Among the other loci examined in this study, the one that showed the most significant association with T2D is a SNP (rs864745) in a zinc finger protein-coding gene JAZF1. The SNP rs864745 has been characterized as a risk factor in European populations by Zeggini et al.22 in a large meta-analysis. Deletion of the JAZF1 gene in mice leads to early growth retardation, which was associated with reduced plasma IGF-1 levels, and in adulthood to decreased muscle mass, increased fat mass and insulin resistance.34 The rs864745 was associated with JAZF1 expression in muscle in our prior population-based sample of mixed ethnicity using RT-PCR, where the association was largely contributed by African Americans.35 Our gene expression arrays were unable to detect significant expression of the JAZF1 transcripts in GENNID transformed lymphoblast cell lines. The SNPs in the JAZF1 and BCL11A genes were associated with T2D especially after adjustment for BMI and were within the support interval of suggestive linkage peaks for T2D in our GENNID African-American cohort.9 The tag SNP based analysis in these regions revealed no further common SNP or haplotype that may be a stronger predictor of T2D susceptibility than the index SNPs. None of these associated SNPs explained linkage in this region, and associations were not significant after correcting for multiple testing errors. However, a role for rare variants not tagged by haplotypes generated by the common SNPs cannot be excluded by our study.

In summary, our study indicates a nominal role of JAZF1 and BCL11A variants in T2D susceptibility in African-Americans. However, this work suggests little overlap in known susceptibility to T2D between European and African-derived populations if focusing on GWAS SNPs alone.

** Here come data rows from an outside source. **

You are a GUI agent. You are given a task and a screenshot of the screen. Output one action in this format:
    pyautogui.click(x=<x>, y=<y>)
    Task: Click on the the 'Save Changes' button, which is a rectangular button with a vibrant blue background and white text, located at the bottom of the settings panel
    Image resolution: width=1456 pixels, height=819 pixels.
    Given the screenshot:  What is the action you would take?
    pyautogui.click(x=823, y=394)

Differences in linkage disequilibrium patterns may result in poor proxies for the tested Caucasian-attributed SNPs in AA populations. In addition, the small effect of the variants may require much larger populations to observe notable associations. Results from GWAS studies in African-Americans are awaited with interest, but further fine mapping studies based on deep sequencing of candidate regions of a representative AA cohort within areas of interest identified in Caucasian GWAS studies may be helpful to target ethnicity-specific genetic risk factors for T2D. Alternatively, as suggested by our study, T2D-associated SNPs may function as cis-regulatory elements and alter the expression of nearby genes, which may fall into certain unknown pathways that contribute to the development of T2D, where the effect size might be different across different populations because of different genetic and/or environmental backgrounds.

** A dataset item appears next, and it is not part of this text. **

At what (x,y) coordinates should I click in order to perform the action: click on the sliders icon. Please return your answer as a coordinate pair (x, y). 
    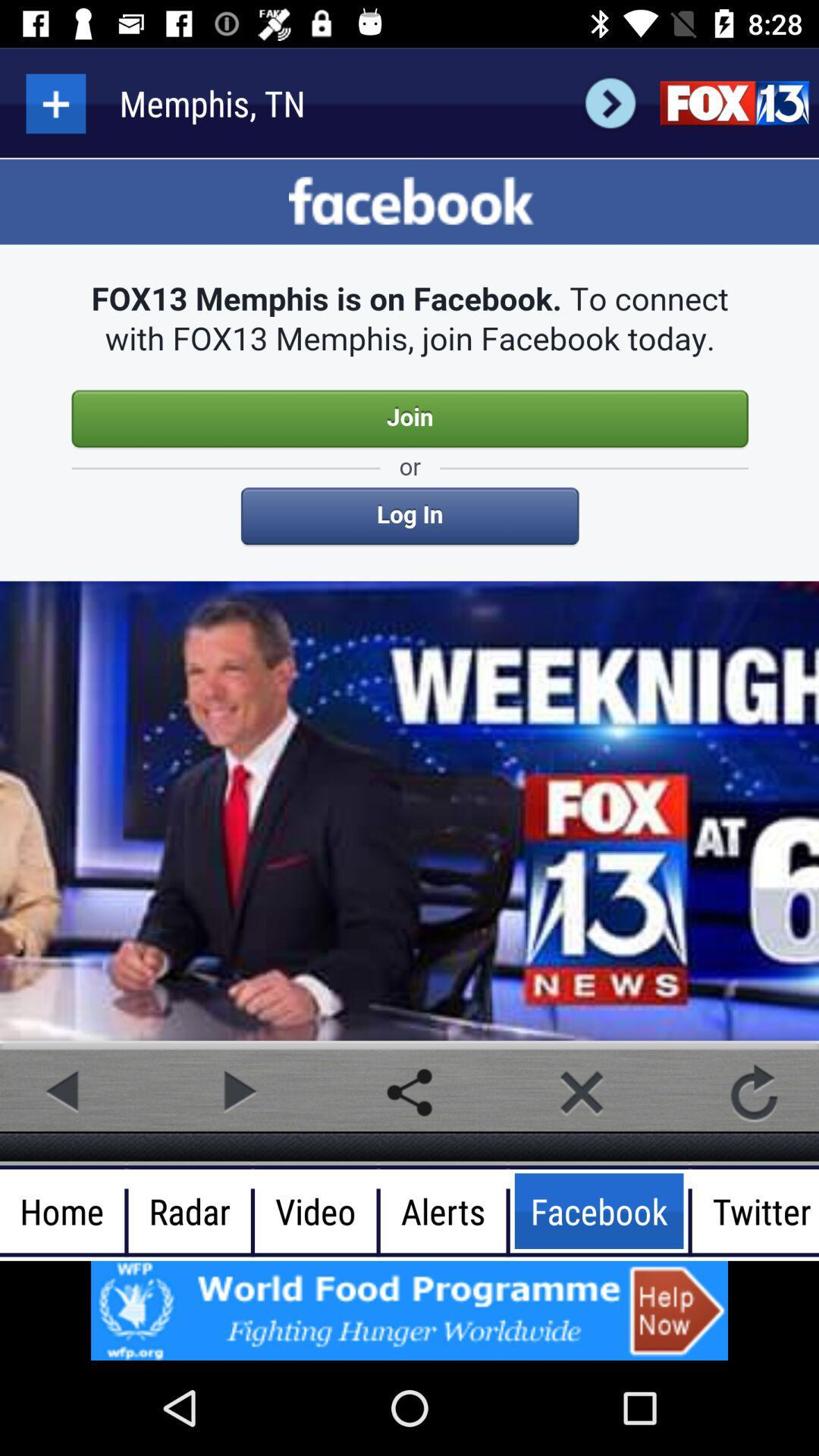
    Looking at the image, I should click on (733, 102).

Lymphoblast cell lines may not be the most relevant cell types to evaluate T2D- and metabolism- related eQTLs. Thus, a limitation of the current screening of eQTLs in this study was that we only had transformed lymphoblast cell line gene expression data available for the reported GWAS SNPs. However, several studies revealed that eQTLs in tissues relevant to T2D and associated metabolic disorders (for example, adipose) significantly overlap with eQTLs in lymphoblast cell lines.36, 37 Functional studies of regulatory variants, as well as regulated genes per se, would be essential to uncover the T2D-susceptibility genes from multiple GWAS hits.